Des pieds de thym en fleurs bordent le sentier du Blanc-Martel. Au fond des gorges coule une eau d’un bleu opaque et laiteux, comme si l’on y avait jeté une dose de lessive. Dans les flots tumultueux du Verdon, un radeau pneumatique est emporté comme un fétu de paille. L’écho répercute les sons sur les versants verdoyants du canyon qui s’élèvent de part en part, imposants.

Tantôt escarpé, tantôt plat et ombragé, le sentier réserve des points de vue saisissants qui ne sont pas sans rappeler que Dame Nature est maîtresse en son royaume. Ici l’on emprunte une via ferrata, là les échelles vertigineuses de la Brèche Imbert, là encore, un tunnel froid et humide plongé dans l’obscurité. Lampe de poche sur le front, l’on traverse le tunnel du Baou. Les grimpeurs, rôdés à l’exercice, se sont déchaussés pour traverser les nappes. Leurs baudriers tintent, bringuebalés par la vivacité de leur pas.

Après plusieurs heures de marche, nous nous arrêtons pour déjeuner. Installées sur un rocher qui surplombe les gorges, nous contemplons le spectacle de l’Artuby se jetant dans le Verdon. Hypnotisées par la vigueur des rapides, nous ne disons mot quand nous apercevons une tête sortir de l’eau.

D’un bond, avalant ma tomate de travers, je me lève. Quatre hommes grenouilles ont fait surface et posent le pied sur la rive opposée à notre promontoire. Vêtus de combinaisons noires, ils inspectent les lieux, se préparant à traverser. Ils harnachent l’un d’entre eux, le reliant à un câble et s’attachent, à leur tour, en cordée, à l’autre extrémité. L’homme seul, probablement le meilleur nageur, se dirige vers la partie la plus étroite de la rivière.
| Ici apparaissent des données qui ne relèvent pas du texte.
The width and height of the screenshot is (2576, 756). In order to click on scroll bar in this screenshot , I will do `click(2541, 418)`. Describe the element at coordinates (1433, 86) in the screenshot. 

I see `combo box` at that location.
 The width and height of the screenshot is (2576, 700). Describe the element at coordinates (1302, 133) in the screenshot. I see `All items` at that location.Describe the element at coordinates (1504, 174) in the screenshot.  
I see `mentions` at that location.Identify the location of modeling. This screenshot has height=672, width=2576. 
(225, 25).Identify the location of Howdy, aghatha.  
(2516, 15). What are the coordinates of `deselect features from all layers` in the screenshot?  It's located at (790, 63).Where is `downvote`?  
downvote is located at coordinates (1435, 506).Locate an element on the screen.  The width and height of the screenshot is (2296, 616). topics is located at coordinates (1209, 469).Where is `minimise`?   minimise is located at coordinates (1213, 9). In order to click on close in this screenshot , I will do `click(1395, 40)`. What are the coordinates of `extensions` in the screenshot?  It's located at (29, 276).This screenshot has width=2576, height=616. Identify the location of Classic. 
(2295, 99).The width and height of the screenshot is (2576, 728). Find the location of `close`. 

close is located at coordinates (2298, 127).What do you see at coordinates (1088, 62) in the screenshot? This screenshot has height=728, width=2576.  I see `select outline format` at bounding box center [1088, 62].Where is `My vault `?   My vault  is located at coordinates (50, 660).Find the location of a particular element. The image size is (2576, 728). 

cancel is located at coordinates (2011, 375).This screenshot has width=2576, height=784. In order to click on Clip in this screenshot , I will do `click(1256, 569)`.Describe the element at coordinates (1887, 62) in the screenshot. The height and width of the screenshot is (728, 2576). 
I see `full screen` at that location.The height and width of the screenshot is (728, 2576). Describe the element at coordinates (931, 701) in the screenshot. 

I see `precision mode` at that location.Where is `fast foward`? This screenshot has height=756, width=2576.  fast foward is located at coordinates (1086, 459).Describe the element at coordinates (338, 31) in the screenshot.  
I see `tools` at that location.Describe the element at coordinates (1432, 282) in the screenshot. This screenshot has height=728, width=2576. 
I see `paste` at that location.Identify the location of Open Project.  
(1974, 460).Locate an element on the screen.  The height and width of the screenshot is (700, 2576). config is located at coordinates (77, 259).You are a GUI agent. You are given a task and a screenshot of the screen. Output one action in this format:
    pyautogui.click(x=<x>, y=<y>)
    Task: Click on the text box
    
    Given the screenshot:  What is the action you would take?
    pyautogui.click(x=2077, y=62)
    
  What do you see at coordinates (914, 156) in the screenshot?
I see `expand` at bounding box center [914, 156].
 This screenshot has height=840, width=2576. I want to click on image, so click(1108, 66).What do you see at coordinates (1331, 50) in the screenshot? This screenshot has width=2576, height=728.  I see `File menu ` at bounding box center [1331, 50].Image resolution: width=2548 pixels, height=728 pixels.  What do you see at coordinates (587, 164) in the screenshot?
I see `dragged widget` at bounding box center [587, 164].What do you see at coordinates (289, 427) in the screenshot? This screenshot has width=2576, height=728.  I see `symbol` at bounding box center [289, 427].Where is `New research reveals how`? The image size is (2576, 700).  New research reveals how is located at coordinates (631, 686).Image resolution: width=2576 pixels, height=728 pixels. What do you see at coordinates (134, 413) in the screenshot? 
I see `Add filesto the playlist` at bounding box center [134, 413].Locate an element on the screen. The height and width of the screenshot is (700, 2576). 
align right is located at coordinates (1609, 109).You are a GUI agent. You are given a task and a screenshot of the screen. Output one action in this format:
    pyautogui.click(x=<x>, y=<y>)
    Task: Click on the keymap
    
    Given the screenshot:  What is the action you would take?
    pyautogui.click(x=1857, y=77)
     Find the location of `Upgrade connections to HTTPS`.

Il s’élance alors, tentant de rallier notre rive. Sous nos yeux ébahis, il progresse rapidement, la rotation des bras se faisant à un rythme effréné. La force des courants le fait dévier peu à peu. Il redouble alors d’efforts, nageant avec l’énergie du désespoir. Chaque seconde l’écarte un peu plus de la berge et ses espoirs de la rejoindre s’amenuisent. Les fortes turbulences l’emportent et le câble entraîne avec lui ses compagnons de cordée.